All infants who received ophthalmoscopic exam by an Armenian ophthalmologist between 6/1/2010 and 4/30/2012, with paired image-based diagnosis by a remote US expert were included in the study if documentation was complete. Trained Armenian screeners recorded ROP examination results in a database and uploaded images. Remote US experts (RVPC, MFC, TCL) reviewed images, and uploaded findings to the database. All ophthalmoscopic and image-based diagnoses were recorded using the international classification of ROP (zone, stage, plus disease). Overall diagnoses were converted to a four-level scale: (1) no ROP, (2) mild ROP (defined as less than type-2), (3) type-2 ROP (defined by the ETROP study), and (4) treatment-requiring ROP (defined as type-1 or worse). Absolute agreement between Armenian exams and corresponding remote US interpretations was calculated.
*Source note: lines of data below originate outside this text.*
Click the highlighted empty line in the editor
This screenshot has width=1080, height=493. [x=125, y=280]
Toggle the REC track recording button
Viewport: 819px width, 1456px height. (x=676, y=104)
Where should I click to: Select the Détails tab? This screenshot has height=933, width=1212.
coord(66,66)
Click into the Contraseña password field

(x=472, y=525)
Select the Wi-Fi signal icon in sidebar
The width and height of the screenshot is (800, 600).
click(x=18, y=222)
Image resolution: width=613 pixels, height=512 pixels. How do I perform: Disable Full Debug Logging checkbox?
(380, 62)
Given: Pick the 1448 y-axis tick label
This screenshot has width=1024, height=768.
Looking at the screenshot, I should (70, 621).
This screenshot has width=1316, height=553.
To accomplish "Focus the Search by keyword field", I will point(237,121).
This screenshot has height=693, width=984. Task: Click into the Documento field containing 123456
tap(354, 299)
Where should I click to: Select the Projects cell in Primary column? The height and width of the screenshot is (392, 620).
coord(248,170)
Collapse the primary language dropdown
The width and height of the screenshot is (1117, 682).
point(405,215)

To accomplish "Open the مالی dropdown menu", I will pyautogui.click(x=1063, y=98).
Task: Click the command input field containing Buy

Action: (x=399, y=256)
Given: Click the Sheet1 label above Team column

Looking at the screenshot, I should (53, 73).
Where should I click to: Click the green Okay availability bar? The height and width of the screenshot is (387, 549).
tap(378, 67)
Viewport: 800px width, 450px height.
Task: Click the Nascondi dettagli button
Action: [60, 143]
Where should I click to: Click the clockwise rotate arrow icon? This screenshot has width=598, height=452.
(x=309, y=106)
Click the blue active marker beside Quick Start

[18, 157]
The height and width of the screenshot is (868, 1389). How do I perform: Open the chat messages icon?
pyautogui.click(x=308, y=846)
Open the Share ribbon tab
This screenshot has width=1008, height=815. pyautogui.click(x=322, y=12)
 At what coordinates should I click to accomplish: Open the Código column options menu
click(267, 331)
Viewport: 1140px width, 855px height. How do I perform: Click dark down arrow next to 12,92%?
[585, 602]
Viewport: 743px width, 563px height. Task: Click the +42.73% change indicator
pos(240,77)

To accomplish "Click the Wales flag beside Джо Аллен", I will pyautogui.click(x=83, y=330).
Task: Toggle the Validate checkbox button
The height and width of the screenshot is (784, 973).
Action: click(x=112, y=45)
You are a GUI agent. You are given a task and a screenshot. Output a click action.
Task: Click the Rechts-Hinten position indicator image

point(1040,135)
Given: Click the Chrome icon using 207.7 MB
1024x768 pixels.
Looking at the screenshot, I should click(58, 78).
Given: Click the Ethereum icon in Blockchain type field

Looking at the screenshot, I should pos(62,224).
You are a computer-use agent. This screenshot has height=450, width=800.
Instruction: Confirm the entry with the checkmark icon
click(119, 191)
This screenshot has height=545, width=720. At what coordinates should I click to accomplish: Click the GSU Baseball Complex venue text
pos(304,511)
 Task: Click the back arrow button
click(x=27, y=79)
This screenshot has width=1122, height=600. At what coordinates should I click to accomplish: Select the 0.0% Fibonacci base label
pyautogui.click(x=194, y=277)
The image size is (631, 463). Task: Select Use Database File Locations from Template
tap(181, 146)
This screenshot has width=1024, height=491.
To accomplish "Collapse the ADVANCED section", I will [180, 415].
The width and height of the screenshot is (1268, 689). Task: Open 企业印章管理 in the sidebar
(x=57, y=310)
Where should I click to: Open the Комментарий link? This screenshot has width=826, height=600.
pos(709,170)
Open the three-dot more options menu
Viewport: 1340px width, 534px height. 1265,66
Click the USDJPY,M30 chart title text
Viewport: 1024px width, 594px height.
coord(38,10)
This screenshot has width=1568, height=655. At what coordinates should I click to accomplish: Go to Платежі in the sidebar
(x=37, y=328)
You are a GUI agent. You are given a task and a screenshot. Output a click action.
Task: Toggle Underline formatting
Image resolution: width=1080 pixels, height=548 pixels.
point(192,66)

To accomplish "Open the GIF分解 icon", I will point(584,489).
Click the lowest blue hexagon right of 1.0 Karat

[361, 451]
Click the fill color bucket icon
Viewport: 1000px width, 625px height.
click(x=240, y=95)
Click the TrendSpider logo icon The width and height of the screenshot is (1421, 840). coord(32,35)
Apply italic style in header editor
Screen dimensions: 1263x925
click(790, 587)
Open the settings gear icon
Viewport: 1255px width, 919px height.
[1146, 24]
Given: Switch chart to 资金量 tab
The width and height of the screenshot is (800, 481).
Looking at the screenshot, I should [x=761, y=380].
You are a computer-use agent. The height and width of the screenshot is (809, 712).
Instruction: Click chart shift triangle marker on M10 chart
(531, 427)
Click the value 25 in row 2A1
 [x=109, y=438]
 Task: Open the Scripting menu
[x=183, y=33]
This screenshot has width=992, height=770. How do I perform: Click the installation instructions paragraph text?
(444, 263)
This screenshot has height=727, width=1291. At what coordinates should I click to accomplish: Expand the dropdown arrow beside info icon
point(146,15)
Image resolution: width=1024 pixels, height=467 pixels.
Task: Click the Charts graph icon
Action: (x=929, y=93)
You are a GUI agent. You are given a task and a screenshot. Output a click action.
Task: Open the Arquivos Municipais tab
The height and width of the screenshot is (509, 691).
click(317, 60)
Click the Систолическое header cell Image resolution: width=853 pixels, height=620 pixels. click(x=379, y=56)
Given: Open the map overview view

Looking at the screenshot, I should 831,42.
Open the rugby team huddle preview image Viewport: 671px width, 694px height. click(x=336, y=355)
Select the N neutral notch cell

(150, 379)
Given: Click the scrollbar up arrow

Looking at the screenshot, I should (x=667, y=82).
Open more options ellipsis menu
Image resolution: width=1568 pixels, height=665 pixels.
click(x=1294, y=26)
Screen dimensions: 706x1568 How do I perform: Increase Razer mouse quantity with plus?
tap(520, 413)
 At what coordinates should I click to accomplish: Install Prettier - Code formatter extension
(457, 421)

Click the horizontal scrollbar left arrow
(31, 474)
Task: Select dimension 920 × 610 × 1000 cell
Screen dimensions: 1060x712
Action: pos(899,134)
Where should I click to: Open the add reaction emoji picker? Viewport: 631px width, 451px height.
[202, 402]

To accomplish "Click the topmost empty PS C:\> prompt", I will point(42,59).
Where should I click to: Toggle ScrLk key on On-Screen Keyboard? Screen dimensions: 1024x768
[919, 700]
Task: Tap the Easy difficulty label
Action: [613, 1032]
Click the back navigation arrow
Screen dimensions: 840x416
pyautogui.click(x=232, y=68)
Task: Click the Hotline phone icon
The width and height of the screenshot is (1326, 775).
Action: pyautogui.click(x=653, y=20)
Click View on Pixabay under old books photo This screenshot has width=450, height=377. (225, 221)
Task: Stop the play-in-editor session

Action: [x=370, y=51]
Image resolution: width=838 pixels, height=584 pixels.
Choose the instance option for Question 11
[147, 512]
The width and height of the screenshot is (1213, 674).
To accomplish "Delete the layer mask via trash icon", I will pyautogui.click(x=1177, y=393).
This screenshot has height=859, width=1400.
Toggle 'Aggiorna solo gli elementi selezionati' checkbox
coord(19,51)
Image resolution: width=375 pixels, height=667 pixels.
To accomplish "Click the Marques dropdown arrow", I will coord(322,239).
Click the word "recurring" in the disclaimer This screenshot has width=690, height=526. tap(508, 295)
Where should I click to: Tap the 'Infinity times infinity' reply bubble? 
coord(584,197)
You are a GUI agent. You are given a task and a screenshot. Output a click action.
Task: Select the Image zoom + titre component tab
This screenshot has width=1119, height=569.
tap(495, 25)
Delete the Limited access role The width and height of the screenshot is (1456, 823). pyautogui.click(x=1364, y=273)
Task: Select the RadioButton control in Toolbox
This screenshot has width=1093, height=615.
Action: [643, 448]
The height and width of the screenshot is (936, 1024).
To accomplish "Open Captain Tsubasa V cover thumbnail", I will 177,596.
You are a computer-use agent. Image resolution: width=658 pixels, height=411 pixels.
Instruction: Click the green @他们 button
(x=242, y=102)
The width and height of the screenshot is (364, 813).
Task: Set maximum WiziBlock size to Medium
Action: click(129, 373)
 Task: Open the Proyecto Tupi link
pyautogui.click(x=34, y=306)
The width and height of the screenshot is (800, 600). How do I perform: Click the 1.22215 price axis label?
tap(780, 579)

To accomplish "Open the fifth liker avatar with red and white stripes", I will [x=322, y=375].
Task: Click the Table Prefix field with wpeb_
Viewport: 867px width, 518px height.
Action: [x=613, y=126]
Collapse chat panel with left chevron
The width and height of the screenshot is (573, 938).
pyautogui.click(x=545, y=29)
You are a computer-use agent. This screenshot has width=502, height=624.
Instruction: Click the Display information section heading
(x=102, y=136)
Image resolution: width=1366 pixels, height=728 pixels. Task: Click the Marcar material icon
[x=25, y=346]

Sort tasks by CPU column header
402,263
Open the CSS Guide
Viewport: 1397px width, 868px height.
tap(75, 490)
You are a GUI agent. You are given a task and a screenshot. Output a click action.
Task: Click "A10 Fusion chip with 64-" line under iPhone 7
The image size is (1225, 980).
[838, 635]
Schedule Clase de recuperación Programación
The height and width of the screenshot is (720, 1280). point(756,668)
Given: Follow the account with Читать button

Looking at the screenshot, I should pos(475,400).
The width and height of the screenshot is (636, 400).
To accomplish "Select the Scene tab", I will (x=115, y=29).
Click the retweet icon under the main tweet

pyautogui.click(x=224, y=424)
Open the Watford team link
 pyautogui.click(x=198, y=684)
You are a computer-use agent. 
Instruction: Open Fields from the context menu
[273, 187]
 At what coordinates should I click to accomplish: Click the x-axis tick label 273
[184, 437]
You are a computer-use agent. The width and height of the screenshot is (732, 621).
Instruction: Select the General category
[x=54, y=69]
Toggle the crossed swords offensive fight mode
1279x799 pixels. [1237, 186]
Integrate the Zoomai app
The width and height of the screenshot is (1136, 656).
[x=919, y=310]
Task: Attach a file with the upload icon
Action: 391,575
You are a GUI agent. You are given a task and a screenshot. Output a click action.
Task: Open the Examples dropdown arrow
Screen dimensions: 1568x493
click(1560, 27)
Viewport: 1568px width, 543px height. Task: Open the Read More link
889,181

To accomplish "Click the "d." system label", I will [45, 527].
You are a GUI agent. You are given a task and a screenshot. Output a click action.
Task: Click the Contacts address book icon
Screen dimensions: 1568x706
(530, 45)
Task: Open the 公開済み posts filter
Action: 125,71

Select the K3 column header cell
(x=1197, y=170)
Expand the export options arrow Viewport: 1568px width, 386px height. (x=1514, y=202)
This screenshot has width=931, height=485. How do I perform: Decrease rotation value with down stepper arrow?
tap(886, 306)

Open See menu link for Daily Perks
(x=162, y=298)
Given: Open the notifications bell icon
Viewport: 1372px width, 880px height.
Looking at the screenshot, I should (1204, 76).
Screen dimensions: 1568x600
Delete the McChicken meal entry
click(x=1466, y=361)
A total of 151 infants from 5 NICUs received paired exams. Trained Armenian screeners and remote experts performed 983 and 492 individual eye exams, respectively. After exclusion of exams ineligible for agreement analysis, 336 corresponding exams were compared. Analysis revealed 68% agreement for ROP level, 80% agreement for diagnosis of any ROP, 91% agreement for diagnosis of type-2 or worse ROP, and 95% agreement for diagnosis of treatment-requiring ROP. Of 151 study infants, laser therapy was performed in 78 eyes.
Newly-trained Armenian ophthalmologists had good agreement with expert US ophthalmologists for diagnosis of clinically-significant ROP, but had less agreement for diagnosis of mild ROP. This suggests that in-country training, followed by remote mentorship, is effective for education and monitoring expertise in developing countries.